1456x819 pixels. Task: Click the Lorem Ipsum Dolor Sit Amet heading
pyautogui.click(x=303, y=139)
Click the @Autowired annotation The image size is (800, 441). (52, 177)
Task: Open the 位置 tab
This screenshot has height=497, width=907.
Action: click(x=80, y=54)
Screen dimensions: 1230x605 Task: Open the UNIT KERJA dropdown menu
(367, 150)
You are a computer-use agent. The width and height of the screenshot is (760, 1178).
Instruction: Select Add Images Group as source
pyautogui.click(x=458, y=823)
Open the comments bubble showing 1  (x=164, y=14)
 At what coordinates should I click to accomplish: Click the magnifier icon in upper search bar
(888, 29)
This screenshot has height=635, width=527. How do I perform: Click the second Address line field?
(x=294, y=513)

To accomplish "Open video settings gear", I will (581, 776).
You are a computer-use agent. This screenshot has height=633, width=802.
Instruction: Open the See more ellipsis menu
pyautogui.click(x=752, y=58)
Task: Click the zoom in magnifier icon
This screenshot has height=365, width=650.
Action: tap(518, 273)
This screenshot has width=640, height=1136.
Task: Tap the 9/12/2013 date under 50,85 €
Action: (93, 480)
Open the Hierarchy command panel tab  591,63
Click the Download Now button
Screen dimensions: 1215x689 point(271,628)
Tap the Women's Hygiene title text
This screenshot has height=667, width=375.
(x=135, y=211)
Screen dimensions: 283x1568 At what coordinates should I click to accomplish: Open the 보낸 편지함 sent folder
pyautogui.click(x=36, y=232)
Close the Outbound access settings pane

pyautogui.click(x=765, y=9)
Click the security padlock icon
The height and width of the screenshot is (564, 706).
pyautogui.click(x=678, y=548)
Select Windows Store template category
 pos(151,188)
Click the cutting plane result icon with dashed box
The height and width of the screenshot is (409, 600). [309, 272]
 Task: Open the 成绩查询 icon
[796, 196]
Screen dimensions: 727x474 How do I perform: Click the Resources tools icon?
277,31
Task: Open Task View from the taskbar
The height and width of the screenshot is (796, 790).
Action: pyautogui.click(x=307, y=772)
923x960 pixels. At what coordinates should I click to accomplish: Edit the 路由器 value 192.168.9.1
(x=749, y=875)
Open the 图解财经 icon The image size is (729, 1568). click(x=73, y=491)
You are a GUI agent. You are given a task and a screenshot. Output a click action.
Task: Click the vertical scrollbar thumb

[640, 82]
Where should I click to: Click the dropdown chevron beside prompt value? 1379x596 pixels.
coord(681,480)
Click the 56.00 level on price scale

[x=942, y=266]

================

WHAT NEEDS TO BE DONE: Copy each line in the entries above where the word "computer" shows up.

ANSWER SECTION:
You are a computer-use agent. The width and height of the screenshot is (760, 1178).
You are a computer-use agent. This screenshot has height=633, width=802.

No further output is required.